Сталин согласился, и это был первый случай, когда он разрешил фотографировать в Кремле иностранцу. Однако после того, как хозяин встречи и гости были сняты с бокалами крымского шампанского в руках, Сталин запротестовал, указав, что не желает публикации такого снимка. По требованию Риббентропа фоторепортер вынул пленку из аппарата и передал ее Сталину. Но тот мгновенно вернул ее обратно, сказав, что доверяет выполнению просьбы не публиковать снимок.

Эпизод этот незначителен, и все же нельзя не заметить: демонстративным жестом доверия советский вождь как бы подчеркнул, что верит в искренность намерений немцев и не допускает коварства с их стороны по отношению к его стране. При существенных различиях в восприятии порядочности у советского и германского лидеров были разными и понятия в оценках морали. Уже в то время Гитлер откровенно признался в узком кругу: «Честным этот пакт никогда не был, потому что слишком глубока пропасть между мировоззрениями…»

Конечно, идя на сближение с Германией, Сталин тоже не имел иллюзий. Он прекрасно понимал, что все действия руководителя Рейха были звеньями одной и той же политики. И они были полны затаенных замыслов.
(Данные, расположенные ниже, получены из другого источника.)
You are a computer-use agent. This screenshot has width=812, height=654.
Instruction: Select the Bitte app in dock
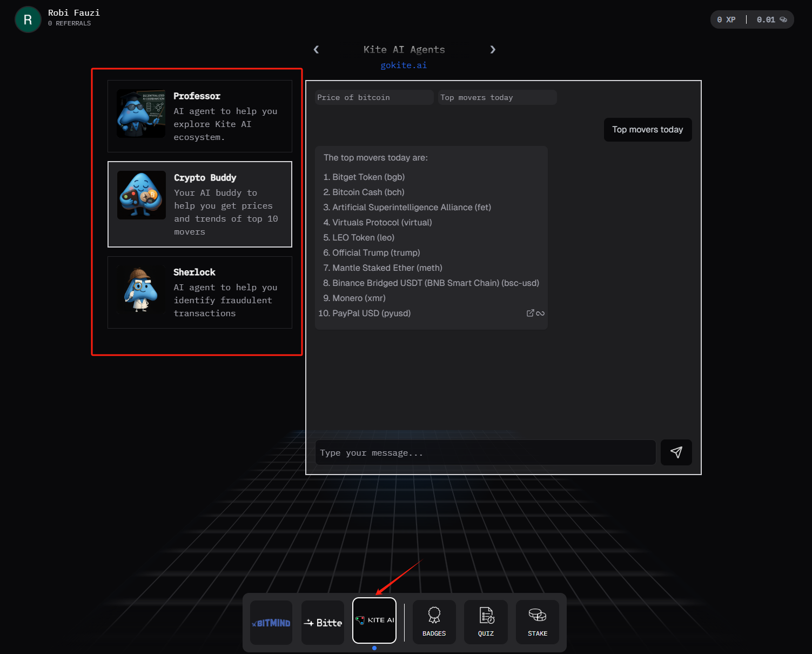[323, 623]
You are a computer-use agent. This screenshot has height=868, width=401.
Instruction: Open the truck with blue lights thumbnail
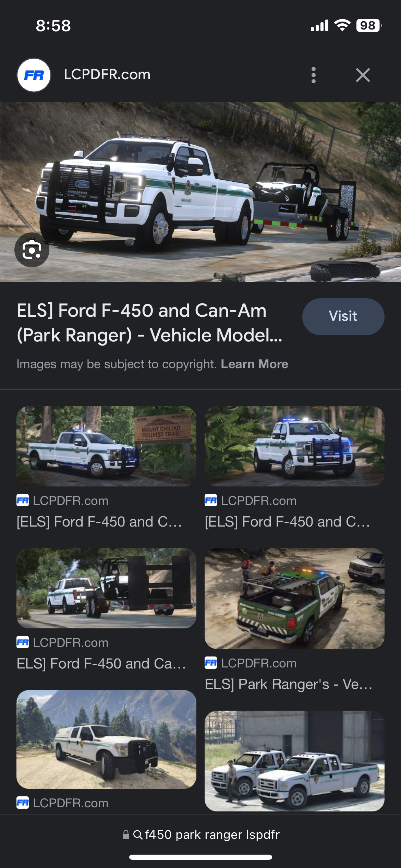(294, 446)
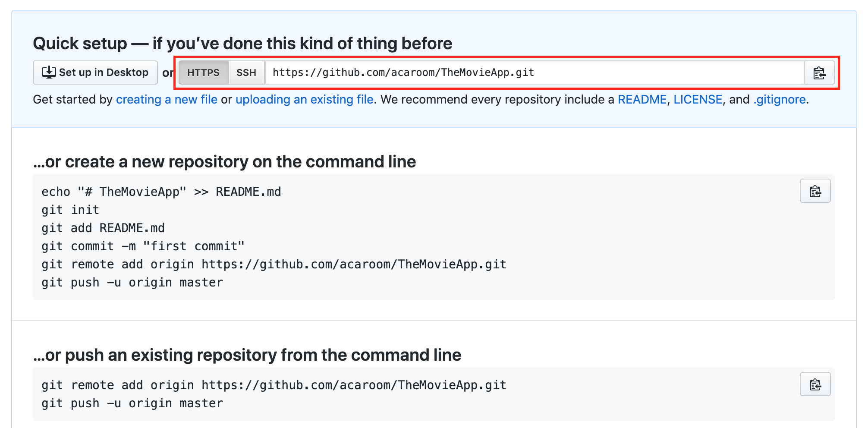Screen dimensions: 868x428
Task: Open the creating a new file link
Action: pos(167,100)
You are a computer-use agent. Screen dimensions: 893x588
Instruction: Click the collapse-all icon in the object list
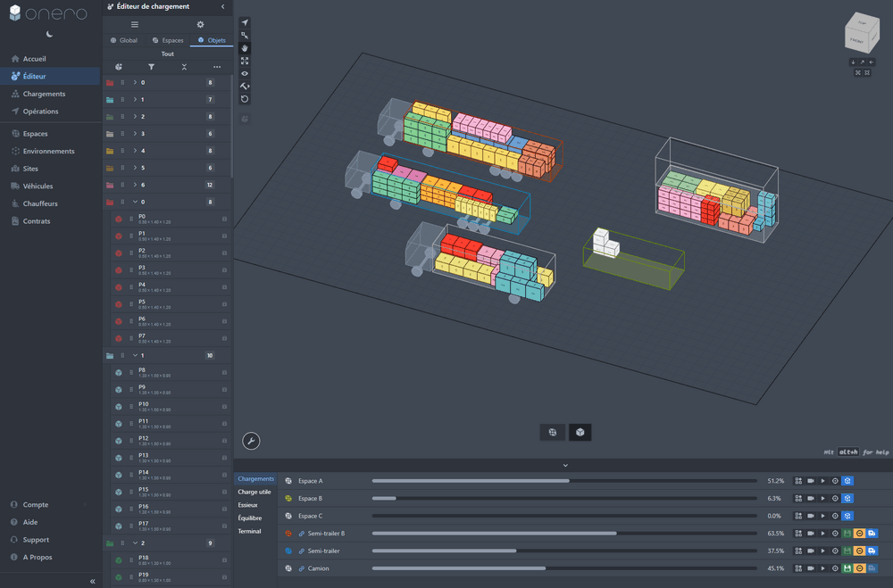pyautogui.click(x=185, y=67)
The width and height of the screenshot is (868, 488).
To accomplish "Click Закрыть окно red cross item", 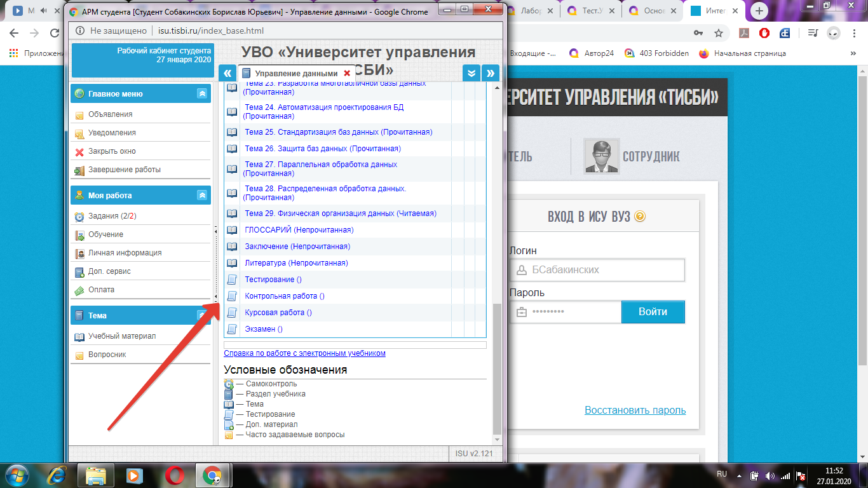I will [112, 151].
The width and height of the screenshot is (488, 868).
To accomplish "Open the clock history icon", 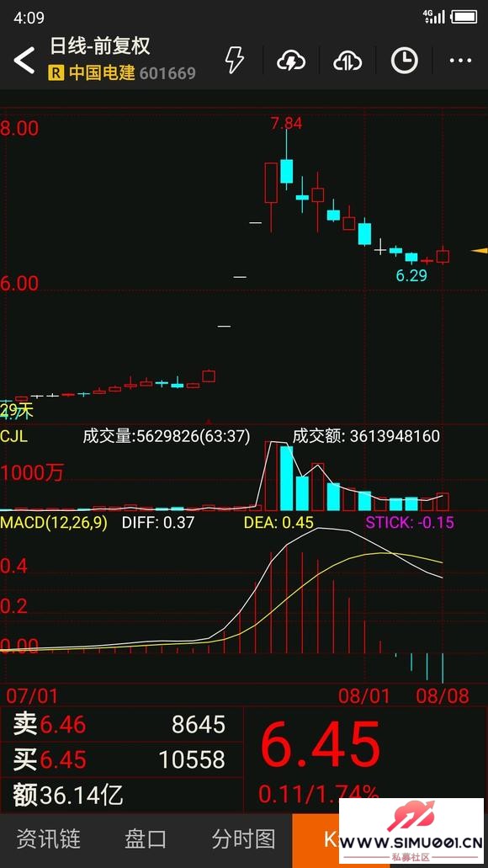I will pos(405,61).
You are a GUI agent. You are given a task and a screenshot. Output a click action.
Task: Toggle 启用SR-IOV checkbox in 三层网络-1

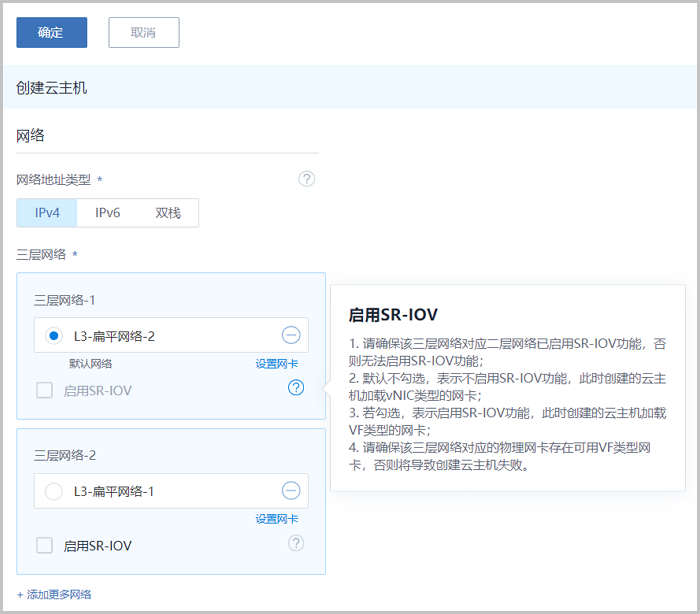44,390
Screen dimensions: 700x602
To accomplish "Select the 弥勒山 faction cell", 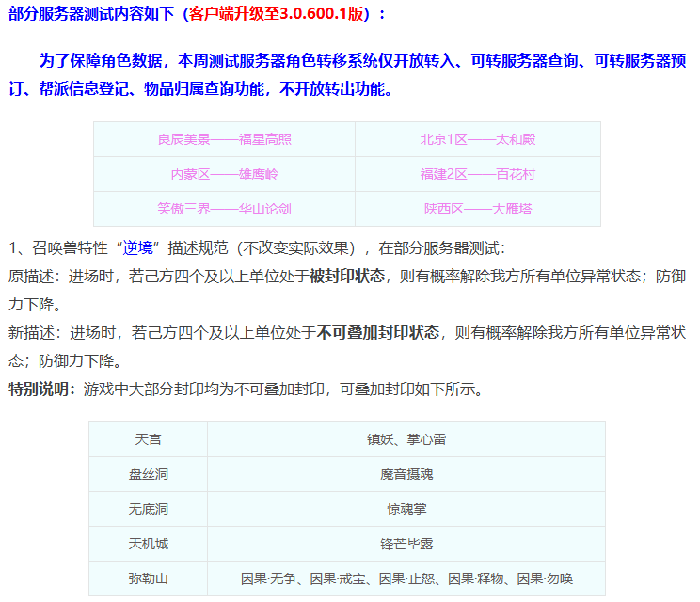I will (149, 578).
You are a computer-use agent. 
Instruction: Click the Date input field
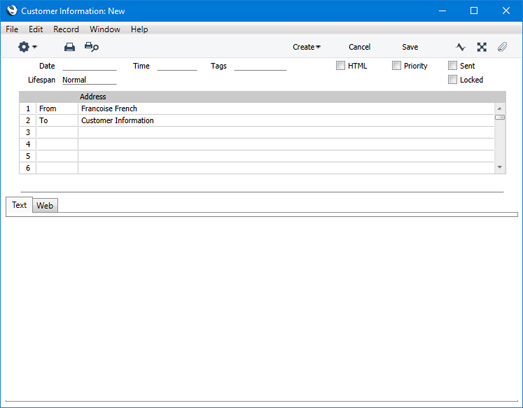[x=89, y=66]
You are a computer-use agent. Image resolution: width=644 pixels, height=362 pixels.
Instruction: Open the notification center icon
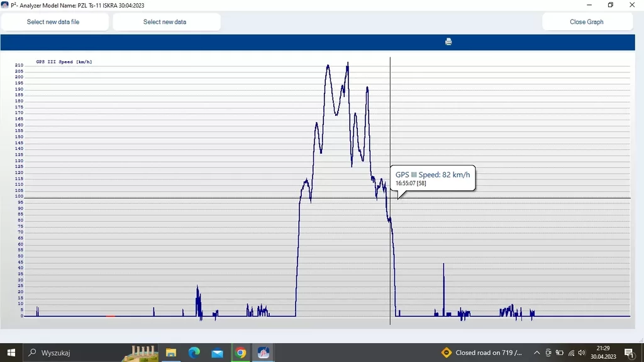coord(628,353)
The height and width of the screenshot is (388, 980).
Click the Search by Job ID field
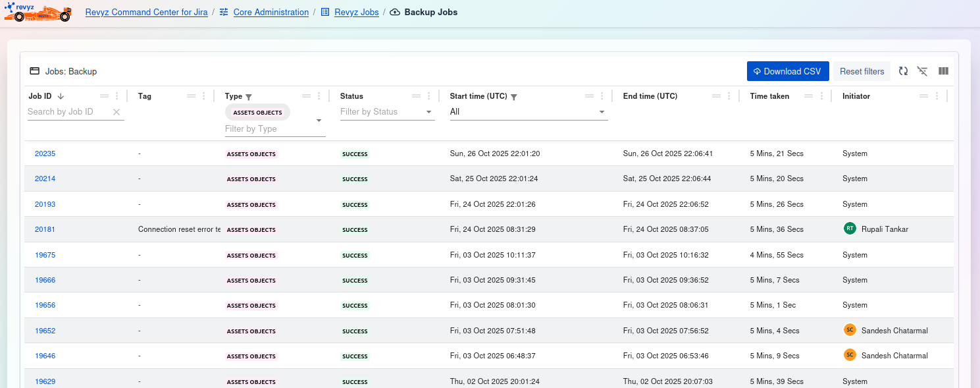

Накануне вторжения в Польшу Гитлер заявил своим соратникам:

«Сегодня ночью я намерен сыграть дьявольскую шутку с поляками, такую, которой они подавятся».

Поляки «давились» шуткой Гитлера шесть лет, пока зимой 1945 года сталинские танки не прошли по польской земле.

Но это произойдет позже, а в рассматриваемое время Гитлер плюнул в сторону французов и англичан. Он не боялся «несчастных червей». Оставив Западный фронт без танков и авиации, лишь с трехдневным запасом боеприпасов Гитлер начал войну с Польшей в надежде на быстрый успех. И он не ошибся. Дело было сделано за одну неделю; вся кампания заняла три недели. 19 сентября Гитлер триумфатором въехал в Данциг. Варшава сдалась 26-го числа. К этому времени польское правительство уже бежало за границу.

Как и предсказывал Гитлер, французы и англичане, на гарантии которых так полагались поляки, пальцем не пошевелили, чтобы прийти на помощь союзникам. Между тем Гитлер даже рисковал, оставив 23 недоукомплектованные германские дивизии на Западе против 110 отмобилизованных к этому времени французских дивизий с тремя тысячами танков и господством в воздухе. Однако французы даже не попробовали вступить в бой, а авиация пяти дивизий английского экспедиционного корпуса ограничилась лишь разбрасыванием листовок.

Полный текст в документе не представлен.